Records for the task:

####

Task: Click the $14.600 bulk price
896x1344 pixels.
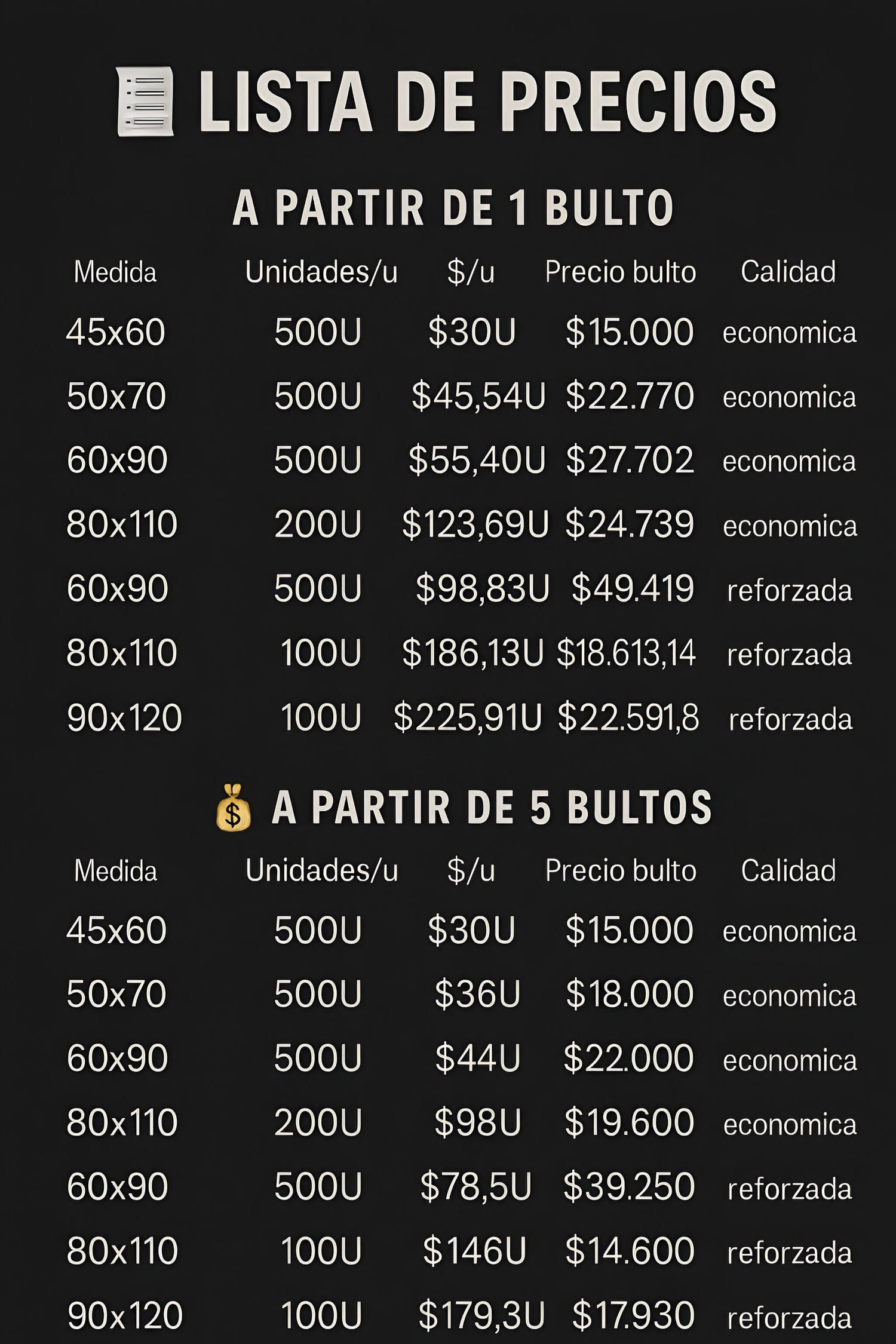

####

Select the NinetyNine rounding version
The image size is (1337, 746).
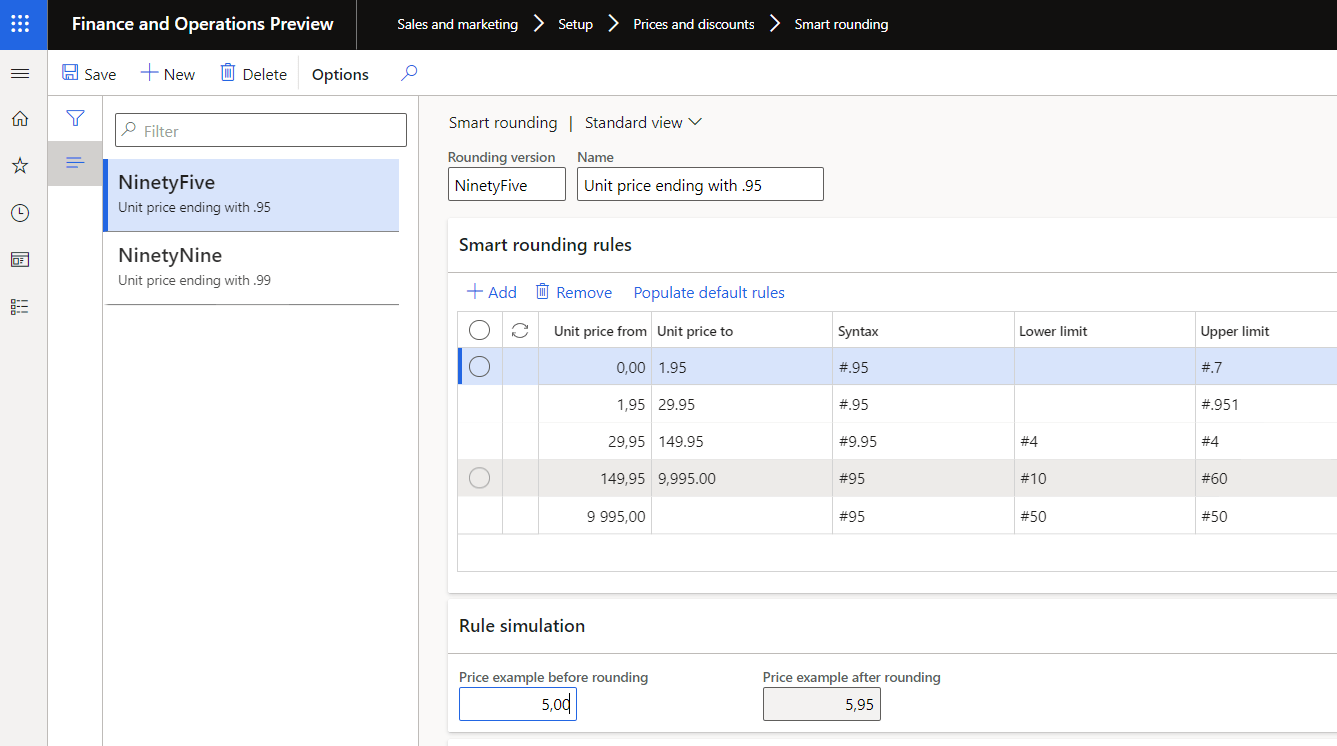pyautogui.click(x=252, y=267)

####

Task to complete: From the entries above, write out only the lines starting at the line that holds "Task: Click the $14.600 bulk price" and ending at the line that holds "896x1344 pixels.", keeping both and matching them exactly.

Solution to this exercise:
Task: Click the $14.600 bulk price
896x1344 pixels.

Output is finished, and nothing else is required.